Bilmemne anadolu lisesi mezunu.
Ortalaması 3.5 üstünde.
Kağıt üstü pırlantalarından.


Görüşmeye geldi, rahmetli Ecevit gibi sandalyenin ucunda oturuyor, ezik tavırlar, göz kontağı kuramıyor, sadece sorulana cevap veriyor, nerde o cv deki pırıltı ışıltı? hani nerde?

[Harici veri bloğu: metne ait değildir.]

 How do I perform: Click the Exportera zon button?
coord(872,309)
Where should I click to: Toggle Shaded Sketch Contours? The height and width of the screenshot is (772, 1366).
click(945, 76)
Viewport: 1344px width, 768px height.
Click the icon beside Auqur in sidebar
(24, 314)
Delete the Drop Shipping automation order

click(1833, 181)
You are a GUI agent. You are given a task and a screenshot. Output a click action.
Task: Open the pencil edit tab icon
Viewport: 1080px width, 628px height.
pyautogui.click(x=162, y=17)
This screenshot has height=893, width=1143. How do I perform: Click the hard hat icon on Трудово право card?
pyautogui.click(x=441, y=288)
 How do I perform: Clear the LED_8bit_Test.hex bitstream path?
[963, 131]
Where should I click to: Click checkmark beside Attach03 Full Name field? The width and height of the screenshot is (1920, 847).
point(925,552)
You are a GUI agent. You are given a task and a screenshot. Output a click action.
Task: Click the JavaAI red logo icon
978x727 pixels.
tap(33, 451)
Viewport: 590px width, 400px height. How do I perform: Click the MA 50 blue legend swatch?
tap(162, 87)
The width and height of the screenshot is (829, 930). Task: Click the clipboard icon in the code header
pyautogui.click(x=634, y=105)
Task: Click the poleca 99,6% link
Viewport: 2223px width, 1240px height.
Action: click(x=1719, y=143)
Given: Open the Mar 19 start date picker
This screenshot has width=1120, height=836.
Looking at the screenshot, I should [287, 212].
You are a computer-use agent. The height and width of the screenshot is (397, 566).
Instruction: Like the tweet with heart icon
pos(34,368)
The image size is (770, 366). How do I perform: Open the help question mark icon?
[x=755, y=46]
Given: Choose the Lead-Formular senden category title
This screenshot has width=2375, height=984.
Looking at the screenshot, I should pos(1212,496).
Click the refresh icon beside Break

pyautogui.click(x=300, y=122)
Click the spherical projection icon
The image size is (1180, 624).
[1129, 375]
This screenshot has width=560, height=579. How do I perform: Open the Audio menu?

"İlerideki planların ne?" diye soruyorum. "Okulda notlarım iyi, asistan olarak kalıp master yapmak istiyorum, sonra da okulda kalma niyetim var" diyor. Ne kadar süper di mi? Vatanına milletine hayırlı bir evlat, süper okullarda okumuş, ve kendi gibilerin yetişmesine yardımcı olmak için okulda kalıp akademik kariyer yapmak istiyor.


Bir cacık olmayacağını bilmeme rağmen, bir derse davet ettim. Dersten önce geldi, ders konusu hakkında bilgi verdim, aktiviteleri anlattım, lütfen rahat ol sen de katıl dedim. Çocuklar geldi, neşe, curcuna, herzamanki halimiz, eğleniyoruz, öğreniyoruz, bu bizim pırlanta köşede pusmuş kalmış, anlam veremiyor. Çocuklara adını bile soramıyor, kendini bile tanıtamıyor.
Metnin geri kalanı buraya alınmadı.